Unfortunately, the Gecko branch for what will now be Firefox 1.5 was already semi-frozen, so while the next version of Firefox will handle Acid2 a bit better than the 1.0.x series, it won't pass it. It doesn't seem unreasonable that they'll have the fixes in place for Firefox 2.0.
Safari and Konqueror both have working versions in CVS, and Opera's development tree is getting very close (though since this is apparently part of a major overhaul of their rendering engine, I wouldn't expect anything until a hypothetical Opera 8.5 or 9.0).
The big surprise is iCab, a Mac-only browser that released an Acid2-compliant public beta just days before Konqueror got their development tree to pass it. So far, iCab is the only browser you can just download and install that passes Acid2.
Operawatch posted some info on Opera's progress toward Acid2 yesterday.
If Browser A handles 60% of the spec and Browser B handles 80%, but neither passes Acid2, Browsr B is still better. Similarly, if Browser C passes 70% of the spec, but that 70% includes Acid2, Browser B could still be objectively considered "better."
Acid2 isn't about getting a perfectly compliant browser or even about handling standards as they are used today. It's about finding (currently) obscure parts of the specifications that today's browsers don't handle very well, and creating a test case for them with prestige attached. As more browsers pass Acid2, we (web designers) get more features to use on real-world sites.
http://webkit.opendarwin.org/
Well, among other things, what's out in the first beta is less than impressive. Sure, there's a big list of stuff they've supposedly fixed already, but it's not going to be there until beta 2, and people are wondering if the final version is really going to be that much better.

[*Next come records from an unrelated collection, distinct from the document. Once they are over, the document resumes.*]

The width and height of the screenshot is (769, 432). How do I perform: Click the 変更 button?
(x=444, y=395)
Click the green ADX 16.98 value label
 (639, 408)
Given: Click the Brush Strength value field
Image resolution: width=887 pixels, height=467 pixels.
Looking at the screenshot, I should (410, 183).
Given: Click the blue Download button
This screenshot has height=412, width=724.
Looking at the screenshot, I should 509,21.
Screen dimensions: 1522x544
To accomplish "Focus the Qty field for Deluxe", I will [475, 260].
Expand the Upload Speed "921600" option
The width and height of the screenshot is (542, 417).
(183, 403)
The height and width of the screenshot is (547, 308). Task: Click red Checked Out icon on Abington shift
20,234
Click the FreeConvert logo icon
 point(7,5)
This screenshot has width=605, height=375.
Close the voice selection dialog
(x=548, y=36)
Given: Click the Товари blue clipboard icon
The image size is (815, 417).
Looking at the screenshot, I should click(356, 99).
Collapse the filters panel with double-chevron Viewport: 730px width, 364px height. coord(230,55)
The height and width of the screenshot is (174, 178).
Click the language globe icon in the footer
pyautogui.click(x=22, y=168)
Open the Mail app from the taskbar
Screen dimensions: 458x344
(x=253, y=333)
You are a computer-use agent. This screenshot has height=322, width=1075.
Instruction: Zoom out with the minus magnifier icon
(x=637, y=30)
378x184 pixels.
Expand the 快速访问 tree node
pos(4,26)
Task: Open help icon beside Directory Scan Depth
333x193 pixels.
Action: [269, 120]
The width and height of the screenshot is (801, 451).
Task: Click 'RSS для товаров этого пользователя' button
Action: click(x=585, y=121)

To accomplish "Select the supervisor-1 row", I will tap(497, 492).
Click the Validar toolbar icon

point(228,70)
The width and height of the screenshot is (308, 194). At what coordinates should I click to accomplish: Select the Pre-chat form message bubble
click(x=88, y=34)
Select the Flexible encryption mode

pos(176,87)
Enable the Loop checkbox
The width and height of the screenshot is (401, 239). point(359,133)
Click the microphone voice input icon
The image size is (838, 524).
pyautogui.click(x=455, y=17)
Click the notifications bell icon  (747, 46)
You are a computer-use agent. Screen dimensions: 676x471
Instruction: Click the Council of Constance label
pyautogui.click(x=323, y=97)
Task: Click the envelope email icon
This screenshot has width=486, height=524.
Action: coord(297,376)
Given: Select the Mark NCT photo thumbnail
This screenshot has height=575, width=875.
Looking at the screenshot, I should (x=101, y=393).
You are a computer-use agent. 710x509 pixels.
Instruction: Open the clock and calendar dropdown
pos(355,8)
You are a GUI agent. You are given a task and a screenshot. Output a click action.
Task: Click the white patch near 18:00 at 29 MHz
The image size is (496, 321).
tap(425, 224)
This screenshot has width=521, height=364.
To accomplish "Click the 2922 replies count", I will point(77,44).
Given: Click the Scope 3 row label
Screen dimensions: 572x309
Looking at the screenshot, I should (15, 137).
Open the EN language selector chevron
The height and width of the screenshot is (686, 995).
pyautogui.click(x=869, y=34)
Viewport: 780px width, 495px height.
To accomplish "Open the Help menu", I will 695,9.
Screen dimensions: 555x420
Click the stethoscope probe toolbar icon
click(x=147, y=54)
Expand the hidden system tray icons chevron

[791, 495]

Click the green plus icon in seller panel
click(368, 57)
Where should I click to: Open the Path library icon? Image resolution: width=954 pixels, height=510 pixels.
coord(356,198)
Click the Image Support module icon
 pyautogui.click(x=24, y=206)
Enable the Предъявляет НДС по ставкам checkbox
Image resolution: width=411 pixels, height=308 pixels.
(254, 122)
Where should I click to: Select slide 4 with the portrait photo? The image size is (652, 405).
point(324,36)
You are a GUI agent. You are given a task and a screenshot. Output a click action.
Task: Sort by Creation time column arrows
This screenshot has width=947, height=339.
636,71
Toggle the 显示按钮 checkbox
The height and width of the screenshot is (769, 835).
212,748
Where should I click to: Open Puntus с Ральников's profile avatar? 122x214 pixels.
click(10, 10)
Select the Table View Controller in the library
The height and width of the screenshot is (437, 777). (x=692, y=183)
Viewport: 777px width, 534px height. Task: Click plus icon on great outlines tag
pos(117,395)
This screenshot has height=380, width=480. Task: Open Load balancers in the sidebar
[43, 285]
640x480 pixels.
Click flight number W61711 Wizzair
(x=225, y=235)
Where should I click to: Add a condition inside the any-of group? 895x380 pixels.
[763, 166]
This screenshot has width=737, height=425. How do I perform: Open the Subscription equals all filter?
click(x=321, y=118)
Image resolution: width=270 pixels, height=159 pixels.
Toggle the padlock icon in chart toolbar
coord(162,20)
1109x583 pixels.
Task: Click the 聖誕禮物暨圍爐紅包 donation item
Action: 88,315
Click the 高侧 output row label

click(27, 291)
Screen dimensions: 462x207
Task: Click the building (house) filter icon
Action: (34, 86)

If no computer came with a web browser, and you had to make an effort to obtain a browser, and there was nothing to steer you toward one browser over another, then that 80% would be valid. As it is, that 80% is a mix of people who really do like IE and people just use what came with their computer.
Not just "the" competition, but competition in general. Forget IE itself for a second, the big problem is monopoly. That's why MS can afford to be so sloppy.
So yes, let's convince people to use alternatives. There are "switch" campaigns all over, most of them focused on specific browsers, most of those on Firefox, since it has the most momentum. Sites like Browse Happy (IE is bad, use something else), or Stop IE (IE will eat your brain, use something else) or one I'm working on, Alternative Browser Alliance (monopoly is bad, use something else).
The trick is finding the right approach -- and that'll be different for each potential switcher.
Bad idea. Most people will just turn around and look at some other site. If you're really lucky, they'll post a whiny rant in their blog complaining about you.
When was the last time you installed Windows to be able to get at a single website?